Матюшина, как и многие другие, тоже говорила мне о моей передаче «Ленинградцы за кольцом» — восторженно и тоже благодарила. Надо написать еще лучше — «Ленинград — фронт», надо написать грустно и сурово, в чувстве ожидания новых испытаний для уставших ленинградцев. Говорят, что обстановка на Лен. фронте складывается неблагоприятно для нас. Бог знает, что еще будет. Сегодня в городе непривычно тихо, слышно было даже, как в саду отдыха кричали птицы. Ну, а завтра? Немцы подтянули резервы к городу, разбомбили плотину на Ладожском, по Неве все же идет ладожский лед, и среди него — много мин. Говорят, что уже взята Керчь. Как это все щемит и болезненно душит — эти прошлогодние сводки: «наши войска отошли…» Выйдет ли что с Харьковом, и как все это — непонятно. В приказ — окончить войну с Германией в 42-м году — что-то не верится. Демагогия. Конца блокады не видно. О, суровые, замкнутые в себе, черные и голубые лица ленинградских детей. Вчера увидала такую девочку в булочной, и опять пронзило: «Как можно жить, терпя этакое?» Хорошо, что Юра уложил Мэри Рид в больницу. Хорошо, что мы отдали свои пропуска в столовку Дома писателей — Мариным. Это их сильно поддерживает, они — старейшие друзья мои и Коли, Коля одобрил бы это.

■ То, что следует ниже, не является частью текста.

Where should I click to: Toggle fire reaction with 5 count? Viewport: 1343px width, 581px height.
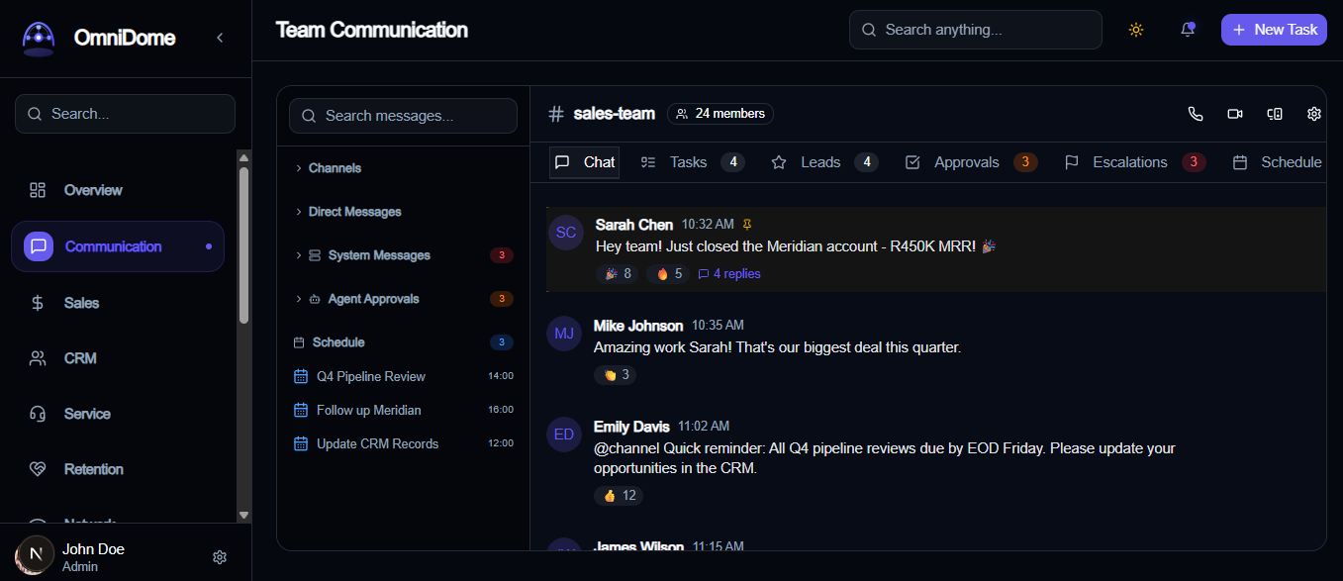tap(670, 273)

Но ведь это — капли в океане. А люди голодают и голодают, и многие еще отчаяннее, чем в феврале. Маруся, Фриц, Мэри, Мироновы[140] — прямо об этом и говорят. Уже последние запасы сил выходят. Прендель рассказывал недавно, что трупоедство растет — в мае в их больнице 15 случаев вместо 11 — в апреле. Ему же пришлось и все еще приходится держать экспертизу по определению вменяемости людоедов. Людоедство — факт, он рассказывал о двух людоедах, которые сначала съели трупик своего ребенка, а потом заманили троих — убили их и съели. Это было в апреле. Когда Прендель об этом говорил — мне почему-то было смешно, совершенно искренне смешно, тем более что он еще пытался как-то оправдывать их. Я сказала: «Но ведь ты же не скушал свою бабушку», — после этого уже не могла всерьез относиться к его рассказу о людоедах. А как все это опротивело — людоеды, продырявленные крыши, выбитые стекла, идиотическое разрушение города — тоже, героика, романтика войны! Вонючее занятие, подлое и пакостное. Все героическое живет лишь в том, что идет вопреки войне и не естественно ей. И до скрежета зубовного, до потери дыхания от ненависти — жаль людей, и противно, противно, душно во всем этом… Неужели, действительно, этому смраду будет конец?